Killer coating
Tests conducted by the Food and Drug Administration, Pune has confirmed that the silver foil used in food items, such as sweets, paan, supari, and chawanprash, is increasingly being adulterated with aluminium, a hazardous metal, reports Tanya Ashreena.
When you gorge on sweets this Diwali, do stop to take off the thin silver foil decoration on it. The varkh, or the ‘edible’ silver foil used for coating sweets, are made from metals that can be harmful for your health. And if you are vegetarian, and biting into that burfi offered after a puja, chances are that you are eating a non-vegetarian offering.
Tests conducted by the Food and Drug Administration (FDA), Pune, confirmed that the silver foil used in food items, such as sweets, paan, supari, and chawanprash, is increasingly being adulterated with aluminium, a hazardous metal. “The long hours of beating the foil in pouches of leather and goat epidermis is extremely unhygienic and it also causes their remnants to mix into the silver foil,” said Dr Sunil Srivastava, of Beauty Without Cruelty, an NGO that has worked on the dangers of silver additives in food.
HT visited one of the workshops where silver foils are made to find that the conditions there are extremely unhygienic.
Eight labourers, crammed into a tiny room were hammering away amidst a lot of noise. “We get small pieces of silver, and place them between a bound booklet of around 300 pages, out of which approximately 20 pages are made of a goat epidermis. The booklet is then placed inside a leather pouch, and beaten with a hammer for up to eight hours till they turn into thin silver sheets,” said Mohammed Akram, a labourer.

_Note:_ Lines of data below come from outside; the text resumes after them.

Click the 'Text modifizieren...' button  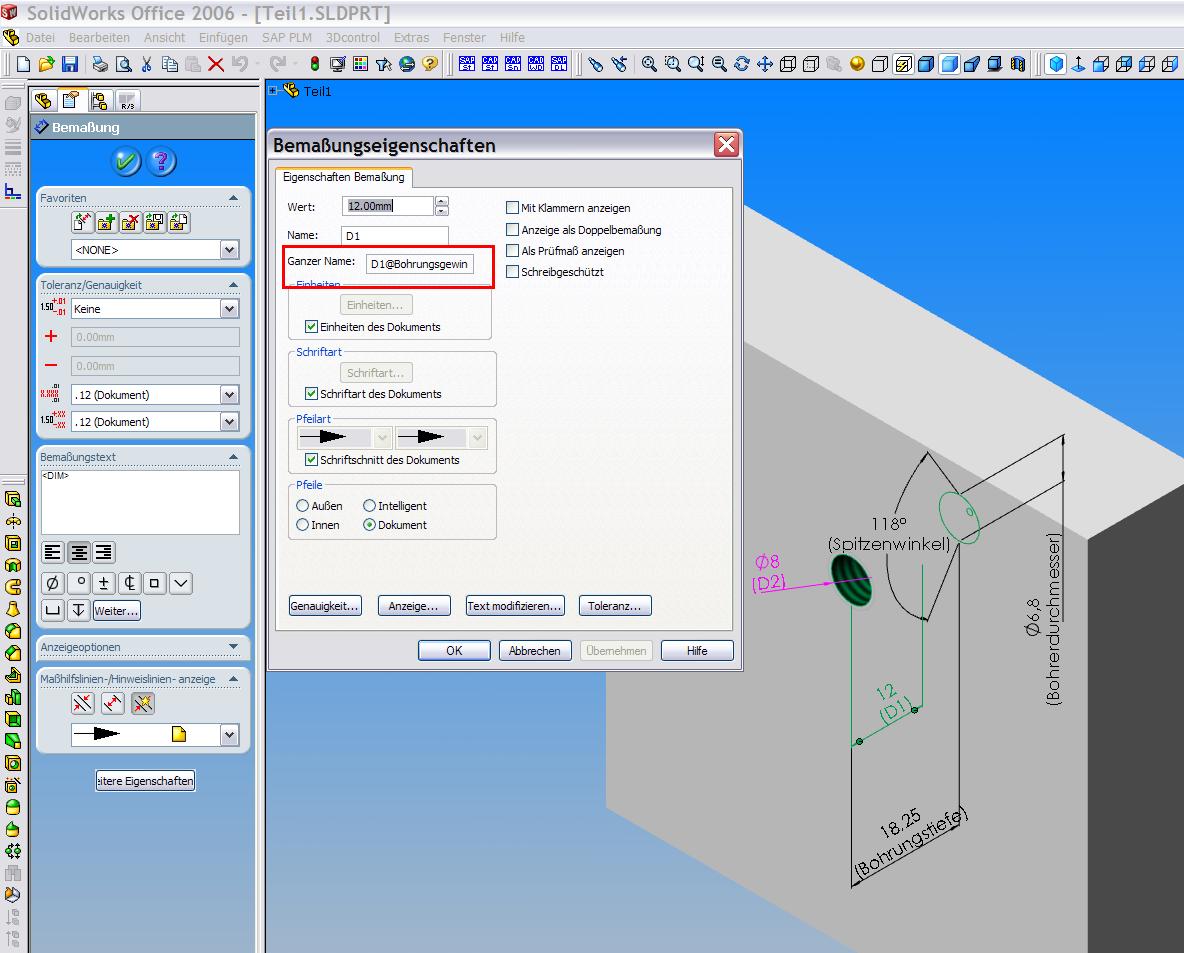point(515,606)
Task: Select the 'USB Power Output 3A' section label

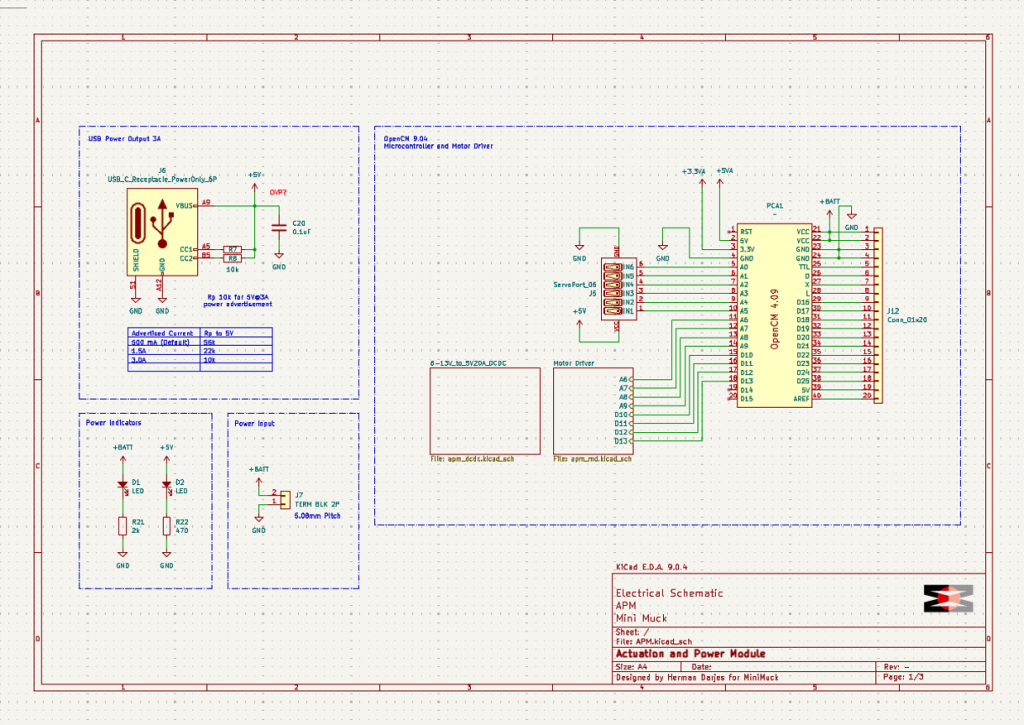Action: point(125,141)
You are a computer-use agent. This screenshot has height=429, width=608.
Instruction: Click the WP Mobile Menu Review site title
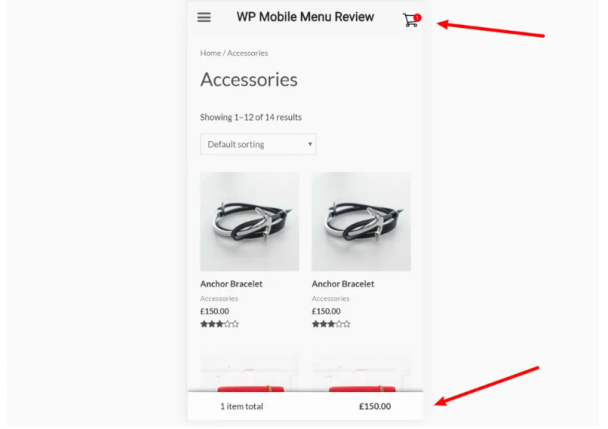click(305, 17)
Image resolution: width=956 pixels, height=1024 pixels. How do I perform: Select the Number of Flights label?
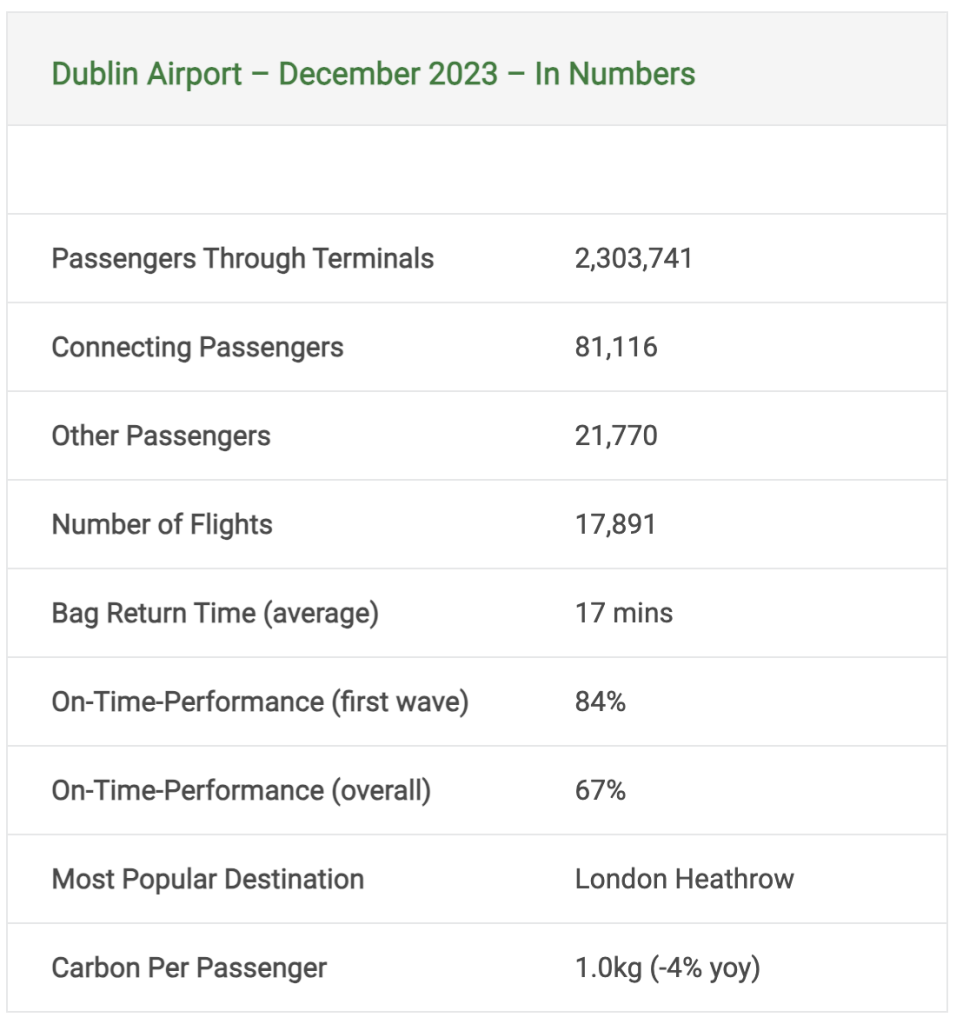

Although the metal HT found being used was silver, workers agreed that some factories use harmful metals to cut costs.
Shop owners though deny this. “Pure silver foil is bought to make sweets. We buy them from Khari Baoli,” said Jagdish Agarwal, proprietor of Bengali Sweet House, Bengali Market. He denied knowledge about use of adulterated foils.
“It is hard to put a figure to how many people suffer from consumption of harmful metals in food items, as it is tough to detect. But consumption of aluminium is especially hazardous to health. Aluminium accumulates in tissues, particularly the bone. It can also enter the brain and damage the placenta and foetus,” said Dr Karuna Chaturvedi, chief dietician, Apollo Hospital.